35   Blurtman   2015 Mar 31, 9:38am  

jvolstad says

Can you imagine if banks could only lend out actual deposits on-hand? Wonder what that would do to inflation and prices of goods?

What happens to inflation and the price of goods in the reverse, i.e., when you switch from a sound money policy to a fractional reserve policy?

36   indigenous   2015 Mar 31, 9:48am  

control point says

Money is a medium of exchange. It does not matter what its value is relative to itself historically. It only matters that I can immediately exchange my work for it, then exchange it for something I want.

Because it gives an unfair advantage to investors, and the corollary to wage slaves.

Also the dept is eroded in this manner, since TARP a trillion dollars has been taken away from the 4 trillion in Fed spending during that time just by inflation.

37   anonymous   2015 Mar 31, 9:55am  

Because it gives an unfair advantage to investors, and the corollary to wage slaves.

Also the dept is eroded in this manner, since TARP a trillion dollars has been taken away from the 4 trillion in Fed spending during that time just by inflation.

Huh?

38   Blurtman   2015 Mar 31, 9:59am  

So should Buddy, the child pornography dealer, be allowed to create money to fund child porn movies that he then resells at great profit?

Should Ratso the swindler be allowed to create money to fund the creation of bogus securities which he then resells at great profit?

39   MisdemeanorRebel   2015 Mar 31, 10:06am  

Blurtman says

I am not saying fractional reserve lending is a crime, but that it is money printing.

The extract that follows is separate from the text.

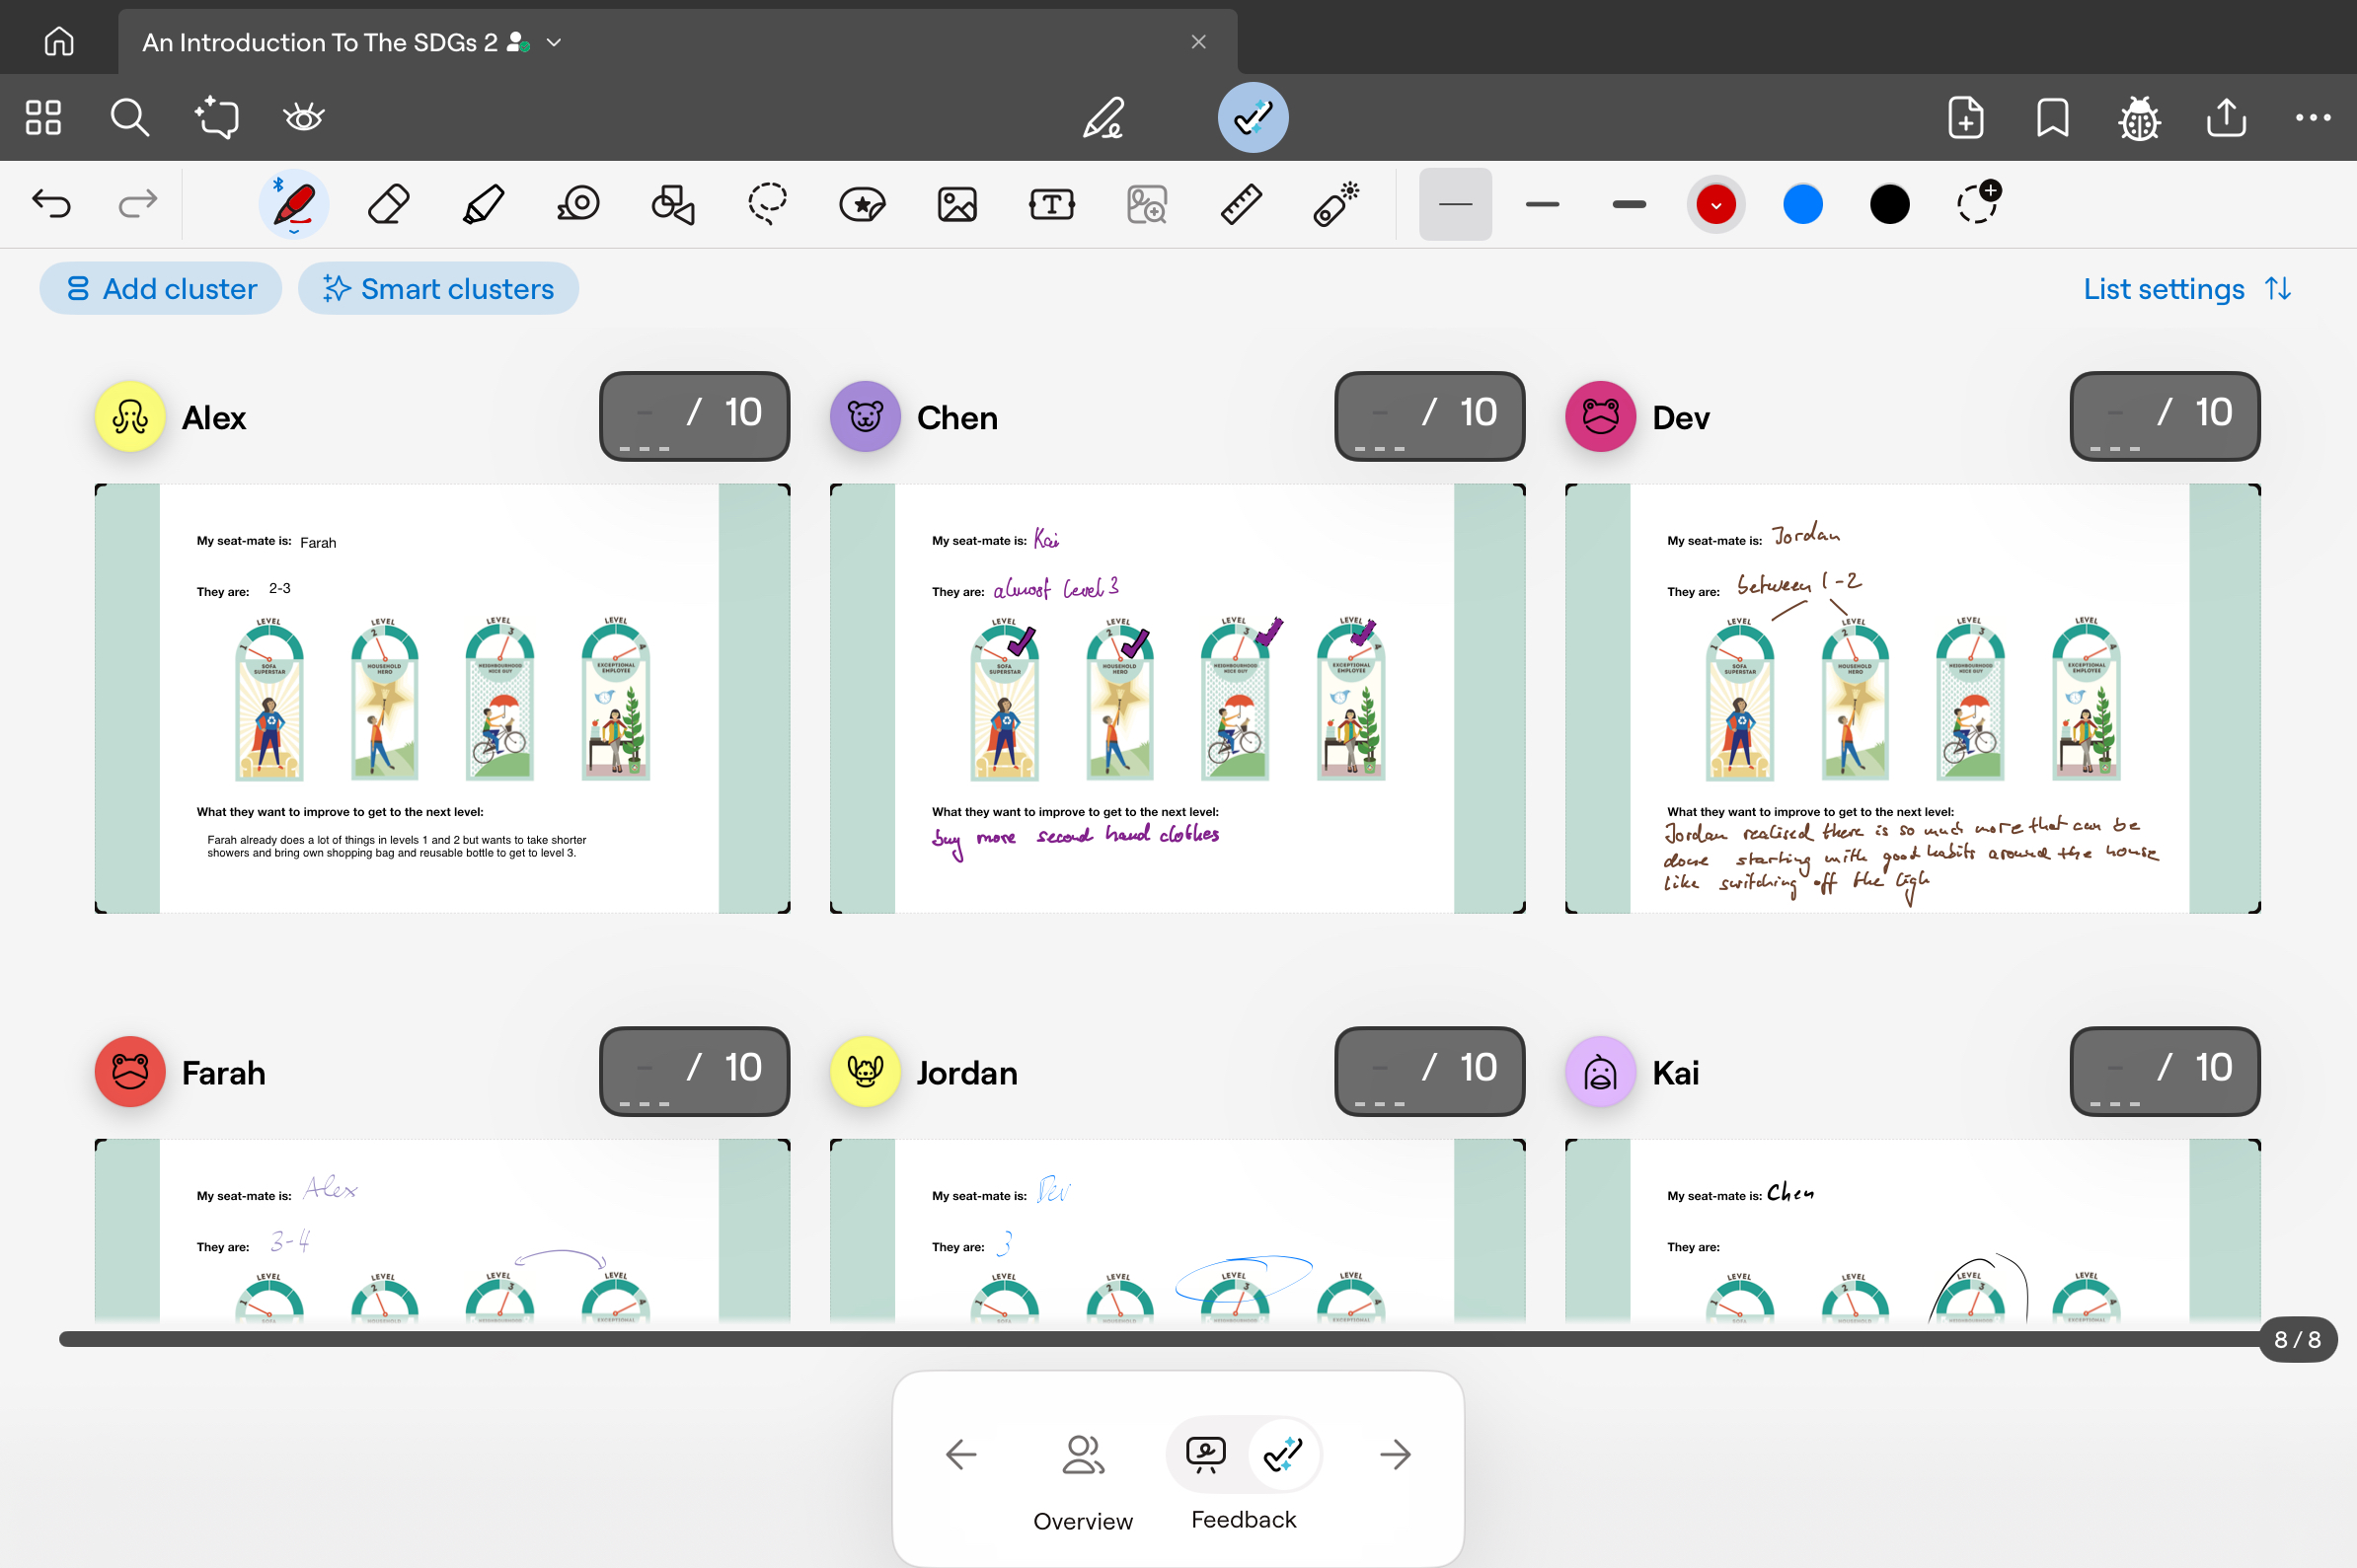Select the Laser pointer tool
The image size is (2357, 1568).
click(1336, 204)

And criminals should not be allowed the privilege of creating money.

The alternative is the government could simply print the money. When you consider what you've written, then the economy is really on the banks, therefore we know who to blame.

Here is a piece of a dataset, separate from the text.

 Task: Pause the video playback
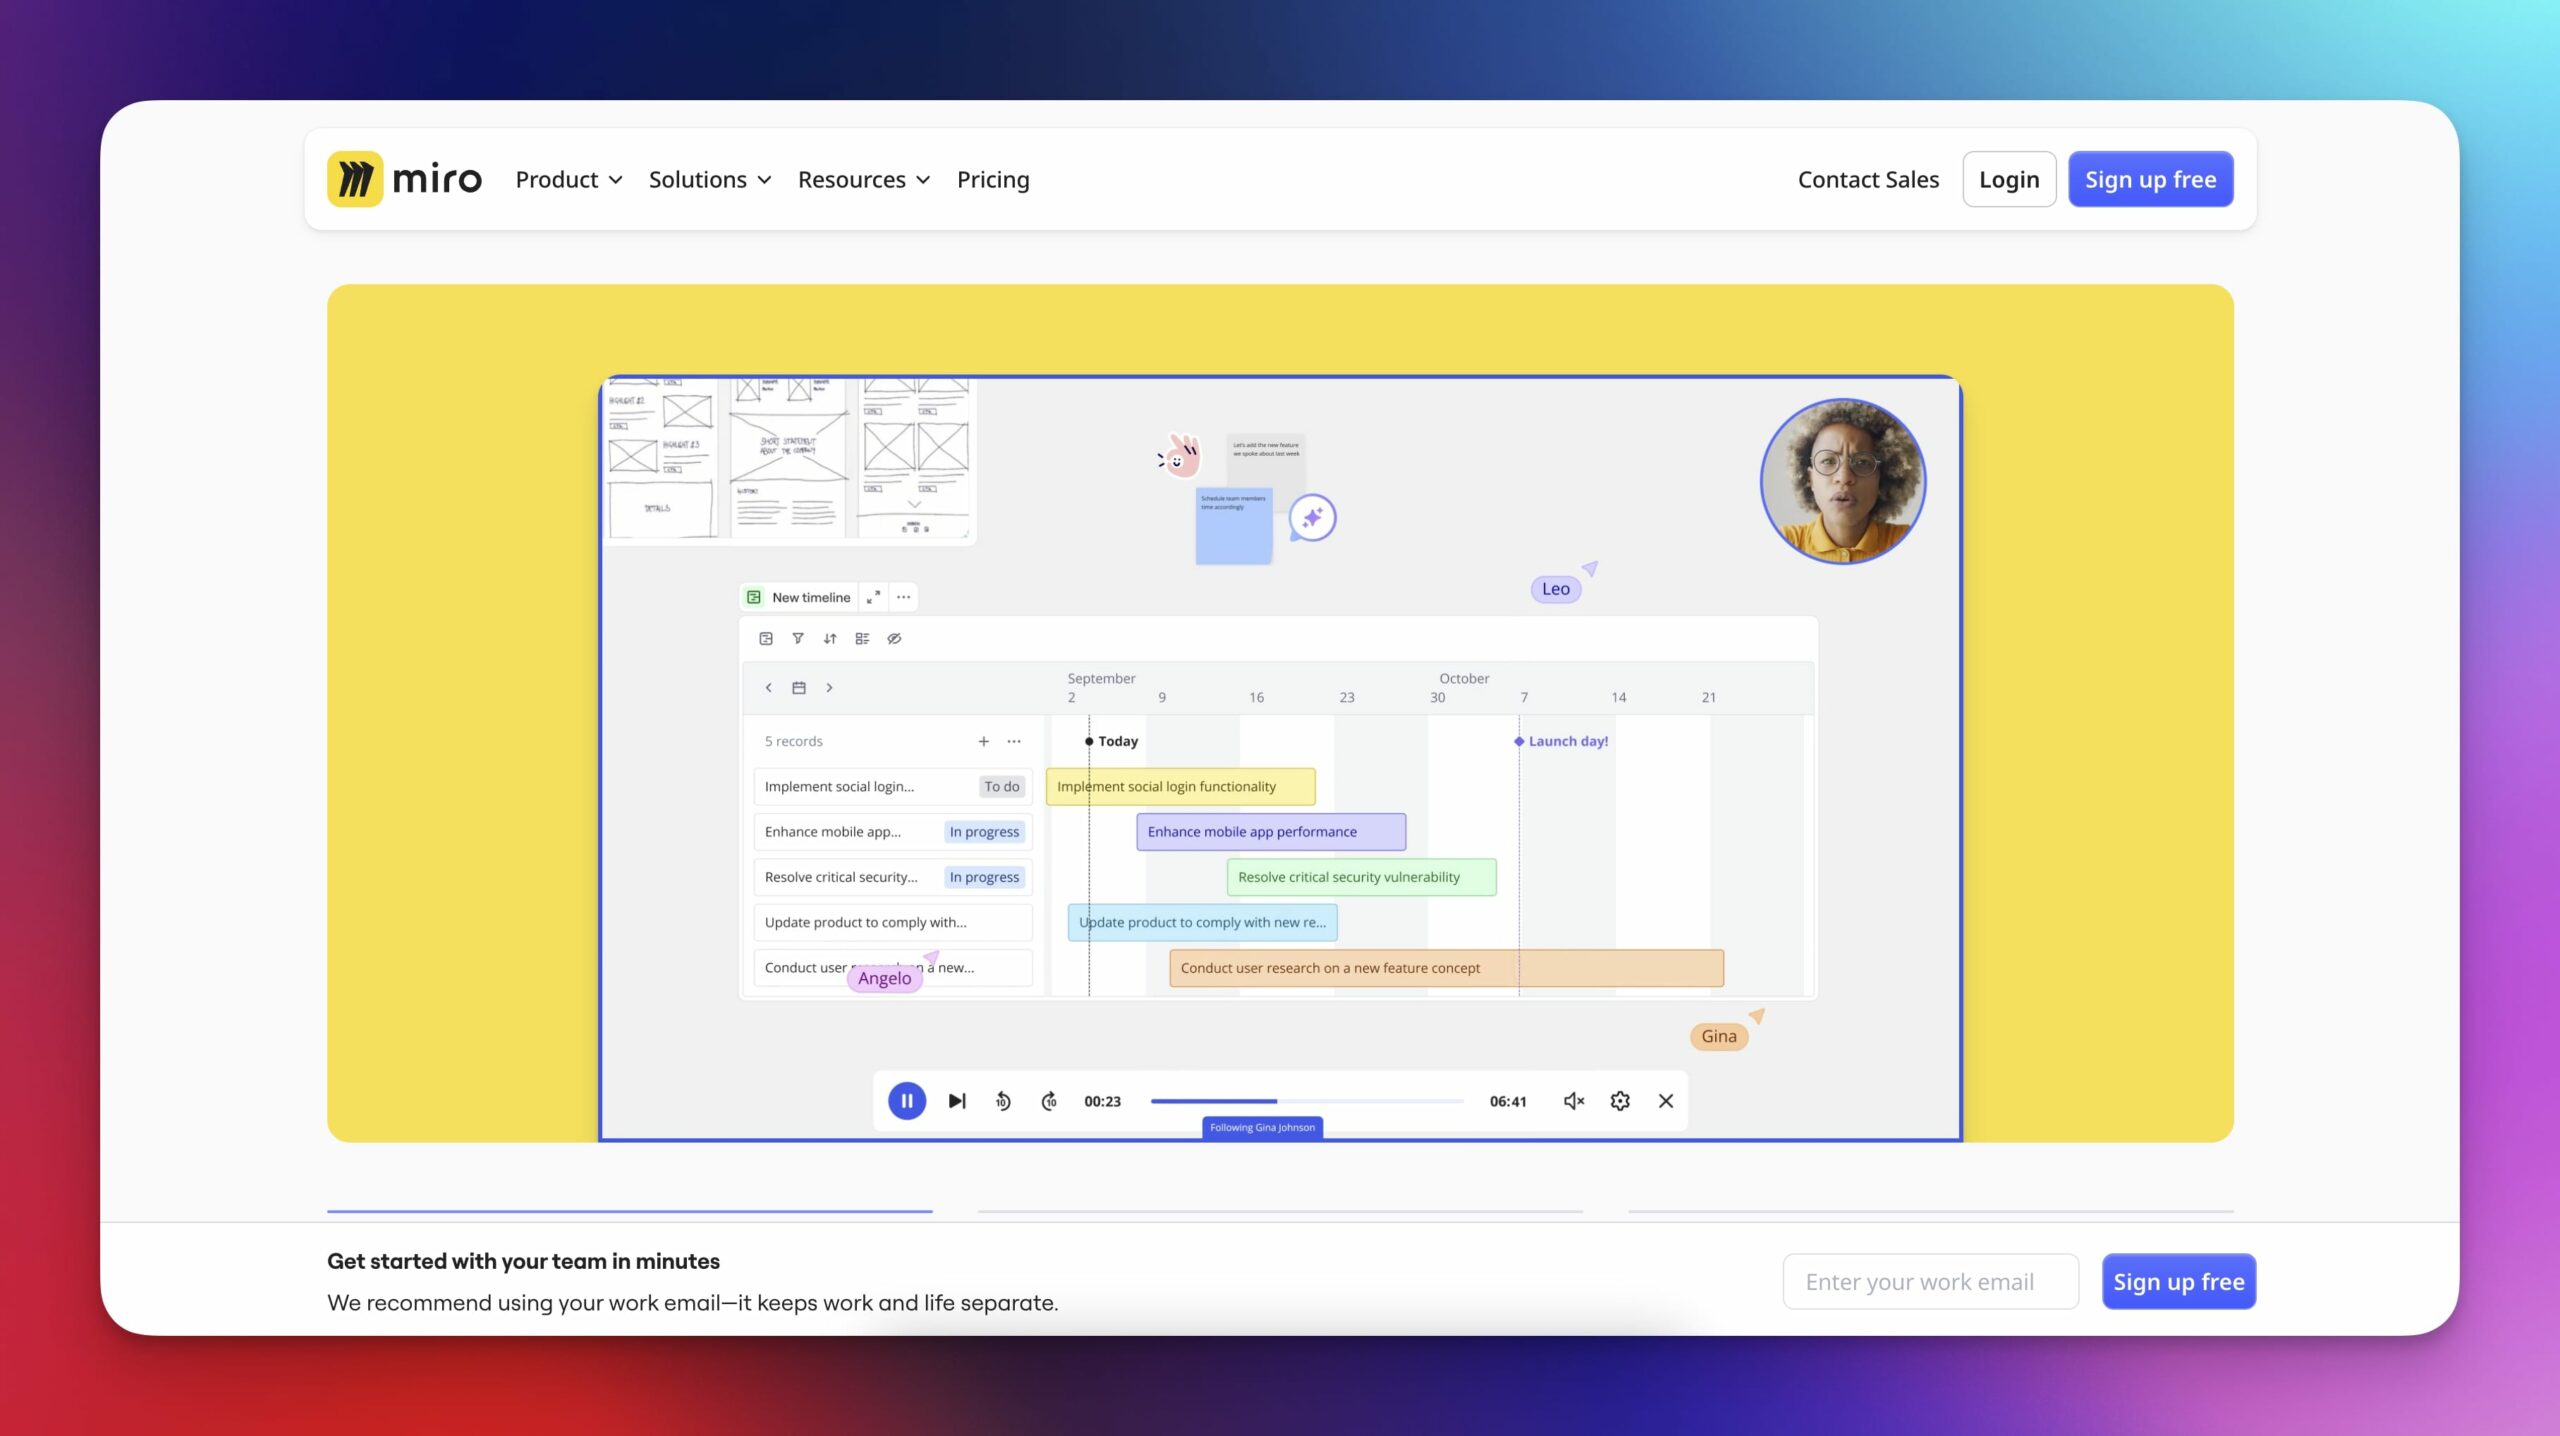pyautogui.click(x=907, y=1100)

I personally fail to see the difference between a few hundred bureaucrats in DC controlling the money supply, and a few hundred bank execs in NYC controlling the money supply, except the former is subject to democratic pressure and the latter is unelected and unaccountable.

40   tatupu70   2015 Mar 31, 10:11am  

Blurtman says

You have 10 $200 gold pieces, or $2,000. You write your nephew a check for $2,000, and keep one of the gold pieces, and pass the remaining 9 to your nephew. Your nephew writes a check to his friend Bobo for $2,000, keeps one of the gold pieces, and passes the remaining 8 to his sweetie, Tootsie. Tootsie writes her aunt Mildred a check for $2,000, keeps one of the gold pieces, and passes the remaining 7 to pastor Phil, who then writes a check for $2,0000,.....etc.until the last check writer has the last gold piece. On the basis of the original $2,000, $20,000 in checks have been written, but yet each check writer has only one $200 gold piece. So no, each check writer does not have $2,000, but only $200.

That's a poor analogy. A better one would be you get $2000 from the lottery. You keep $200 and loan $1800 to your nephew. He keeps $180 and loans $1620 to his girlfriend. She keeps $162 and loans $1458 to her out of work Dad. He keeps $146 and loans $1312 to his son. And so on.... Each person who took out the loan only has 10% of the loan value.

In effect, when you deposit in a bank, you are loaning them the money at a specified interest rate for any term you choose.